A dive team called Snack Snufkin has taken up the responsibility of documenting the rich marine life of the bay through its website ourawan.com, as well as informational brochures, photo exhibitions, and a new educational book. Botanist and diver Kenta Watanabe, a member of the dive team, says the group wants to use its scientific findings to educate the public on the uniqueness of the bay. “It provides many good habitats for various species,” Watanabe says. “The diversity of topography supports the diversity of marine creatures. We’ve found this place is very special.”
These divers aren’t the only people concerned over the Henoko plan. In 2013, the Ecological Society of Japan sent a letter to the Japanese Ministers of Defense and Environment requesting that the survey work for Henoko be stopped. Last year, 19 Japanese scientific organizations also signed a joint petition calling for the conservation of Oura Bay’s significantly high biological diversity. Polls consistently show the Henoko plan—with its proposed multiple helipads, 892-foot military-grade docking facilities, fuel and ammunition depots, and 5,900-foot V-shaped dual runways—is fiercely opposed by the majority of Okinawans.
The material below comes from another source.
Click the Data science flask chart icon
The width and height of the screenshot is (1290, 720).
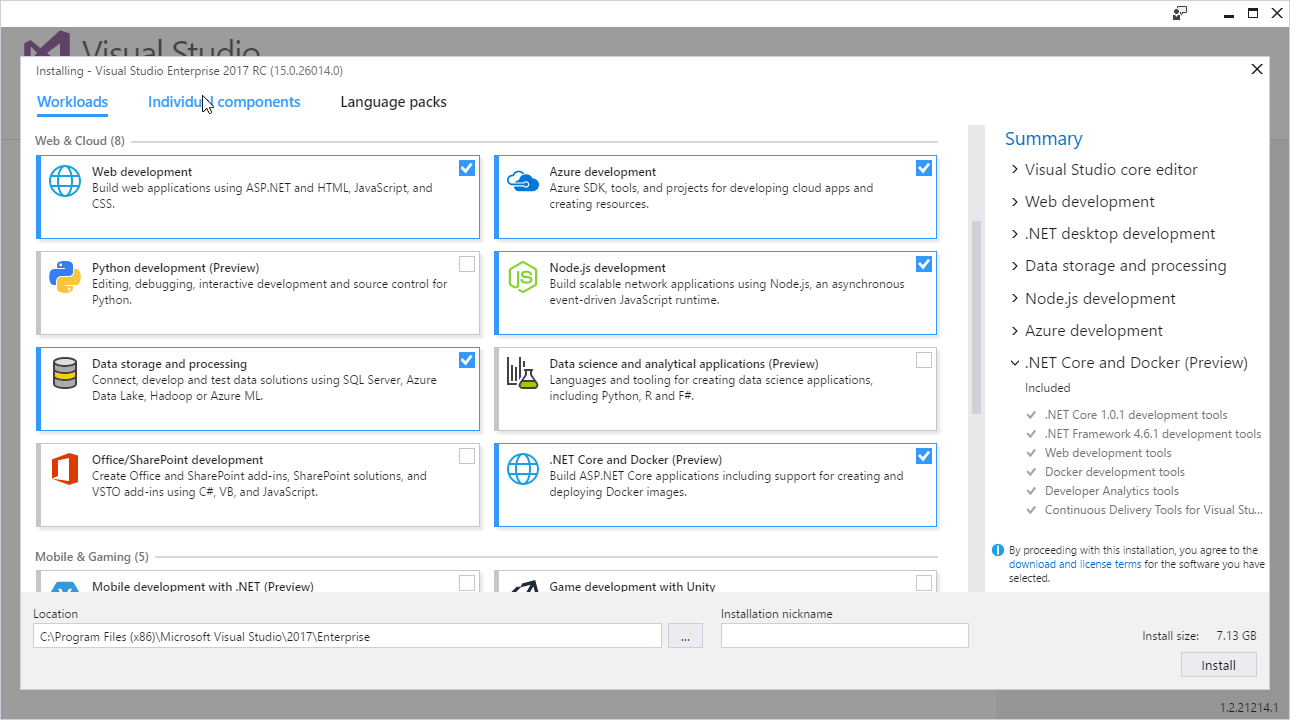(x=522, y=373)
The U.S. military says base opponents are in the minority, and insists that the American bases are vital to regional stability and the “common defense of Japan.” Speaking at Futenma air base, a Marine spokesman stressed the military’s role in providing humanitarian aid and disaster relief in places like the Philippines, Nepal, and elsewhere. Thousands of Japanese and Okinawans are also either employed by the U.S. military or work in fields that rely on its presence, including employment that ranges from working as private security guards to pouring concrete, providing heavy equipment, and installing and maintaining miles of fences that surround military sites.
Others in Okinawa welcome the U.S. presence for fear of China or North Korea, although many reject this stance, pointing rather to a centuries-long history when Okinawa had peaceful and prosperous relations with China during the period prior to Japan absorbing what was then the independent Ryukyu kingdom in the 1870s. Also, many Okinawans draw attention to the fact that the Chinese are already in Okinawa—doing business and supporting the tourism sector.
From an island perspective, this foreign military occupation is something with which many in Hawai‘i can relate. Our islands are home to one of the world’s largest Okinawan diaspora communities, and share long-established and cultural ties with Okinawa. It’s natural that the two island peoples have an affinity for and understanding of one another. In July 2015, Okinawa and Hawai‘i celebrated 30 years of sister-state relations. Okinawa is a place where the land and sea coexist in a fragile balance, one that is constantly challenged by external forces. We in Hawai‘i have seen this struggle play out within places of similar ecological fragility, like Mākua Valley, Kaho‘olawe, Pōhakuloa, and Ke Awalau o Pu‘uloa, which was transformed from the “breadbasket of O‘ahu,” a place of aquatic abundance, into what we all know it as today: Pearl Harbor. Like these sites, Oura Bay now finds itself similarly perched upon the edge of an uncertain future.